Passerelles entre formation initiale et continue, sécurisation des parcours , simplification de la VAE… rien de très nouveau, certes, dans le énième rapport présenté par la députée Françoise Guégot, présidente de la Mission d’information sur la formation tout au long de la vie (le 15ème en deux ans). Dont le but n’est pas de « répéter ce que d’autres avaient déjà parfaitement énoncé), mais « d’examiner celles dont l’adoption lui paraît primordiale pour clarifier, synthétiser, contrôler et simplifier le dispositif. »
Le « carnet de bord personnalisé de la formation » qu’elle préconise ressemble comme deux gouttes d’eau au « passeport formation » proposé par les partenaires sociaux en 2003, resté sans suite dans les entreprises.

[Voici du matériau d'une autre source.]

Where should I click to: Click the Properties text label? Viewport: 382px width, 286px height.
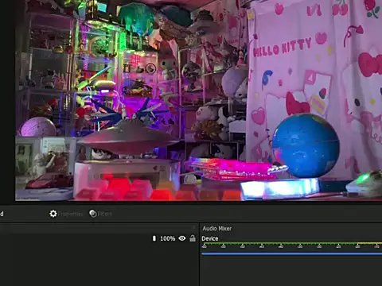(x=70, y=214)
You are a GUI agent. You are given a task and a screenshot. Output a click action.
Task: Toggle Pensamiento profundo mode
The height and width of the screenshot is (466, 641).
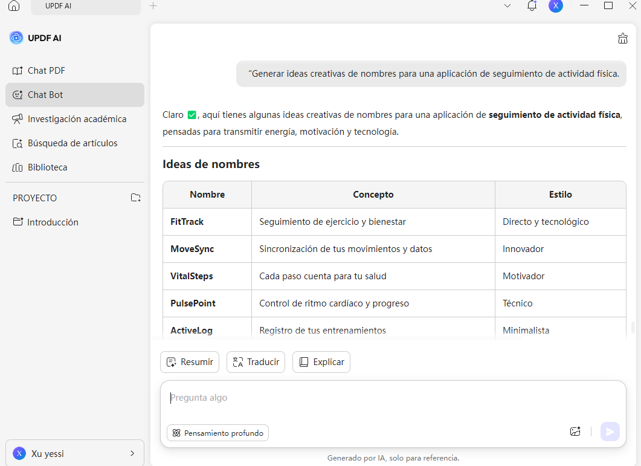coord(217,432)
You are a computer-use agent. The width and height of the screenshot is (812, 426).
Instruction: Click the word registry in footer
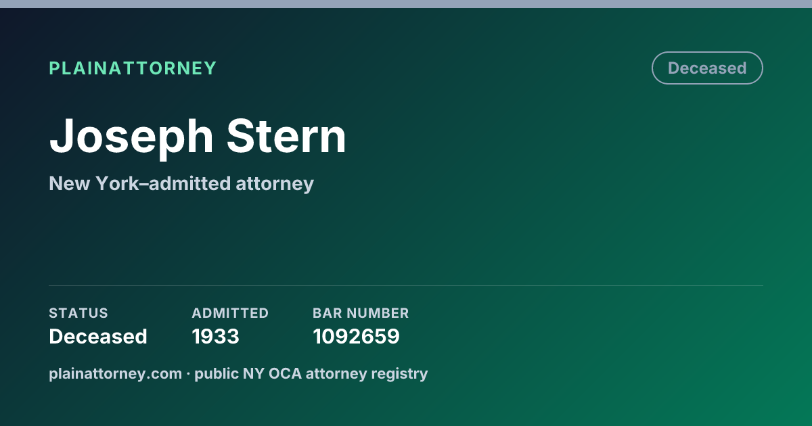point(403,374)
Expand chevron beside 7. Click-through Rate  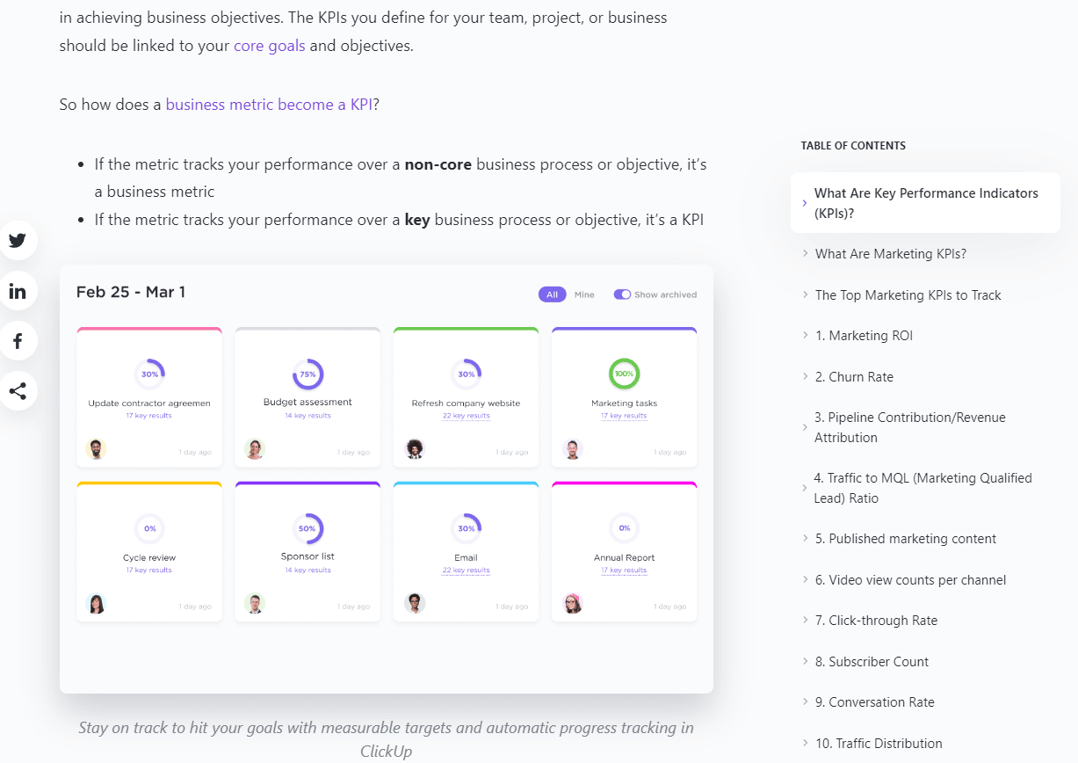coord(806,620)
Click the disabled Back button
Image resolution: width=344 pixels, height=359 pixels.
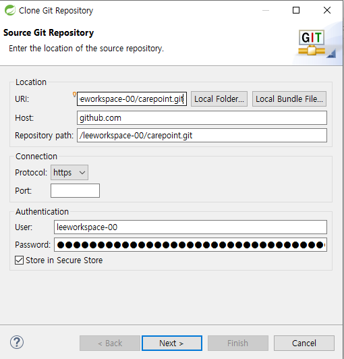click(110, 343)
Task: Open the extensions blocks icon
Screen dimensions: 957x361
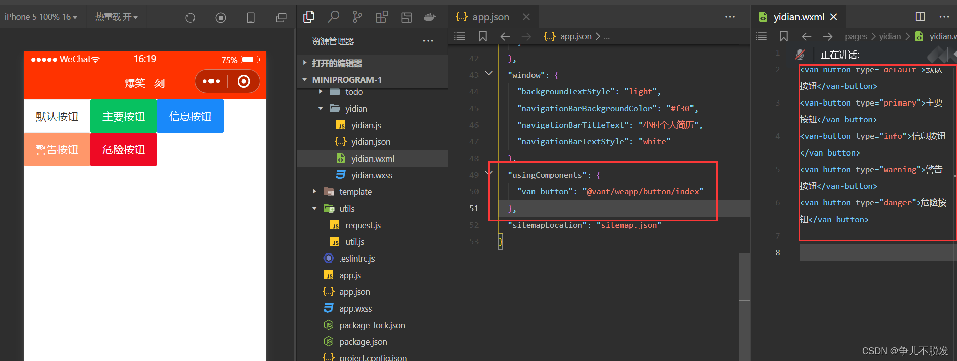Action: pos(382,17)
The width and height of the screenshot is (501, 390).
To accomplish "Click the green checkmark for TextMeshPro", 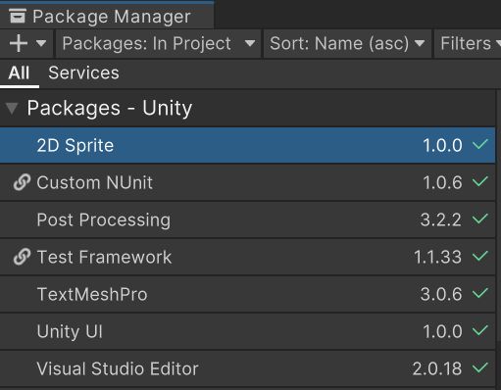I will point(480,293).
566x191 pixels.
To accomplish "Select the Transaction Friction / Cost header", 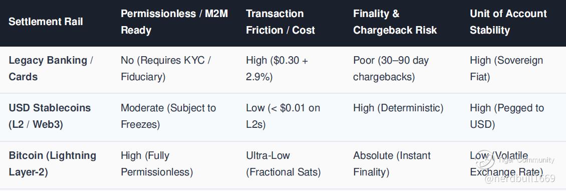I will tap(280, 22).
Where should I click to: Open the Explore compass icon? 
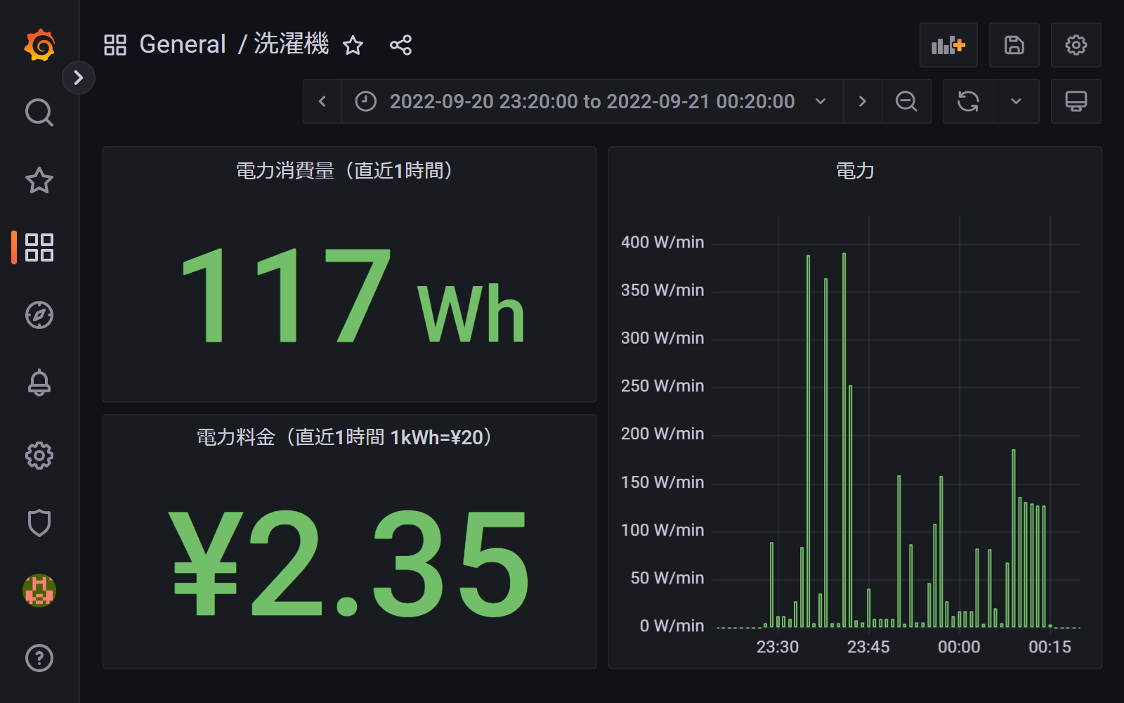39,315
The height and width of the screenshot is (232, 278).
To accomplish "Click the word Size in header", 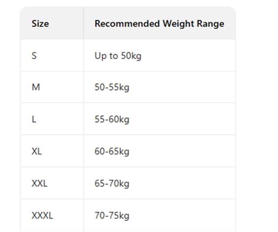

Le SPIFO (Service public d’information sur la formation et l’orientation), semble très proche des maisons de l’emploi…
Son intérêt premier est donc d’être une synthèse des autres rapports, et quand même d’apporter quelques pierres supplémentaires dans le jardin déjà bien fourni des propositions, à la veille de la réforme de la formation professionnelle.
Exemples :
-créer un Ministère de la formation tout au long de la vie, qui regrouperait les services de l’Education nationale, l’enseignement supérieur, l’emploi et la formation professionnelle,
-cesser le financement du paritarisme sur les fonds de la formation professionnelle (supprimer les subventions versées aux organisations syndicales au titre de leur participation à la gestion des OPCA) et instaurer une subvention de l’Etat,
-simplifier les financements des entreprises : une part de leur contribution au financement de leur plan de formation alimenterait un « fonds régional de la formation tout au long de la vie », autre nouveauté.
Enfin, la Mission propose de recenser toute l’offre de formation et la publier sur Internet au sein d’une base de données accessible à tous. Elle existe déjà ici.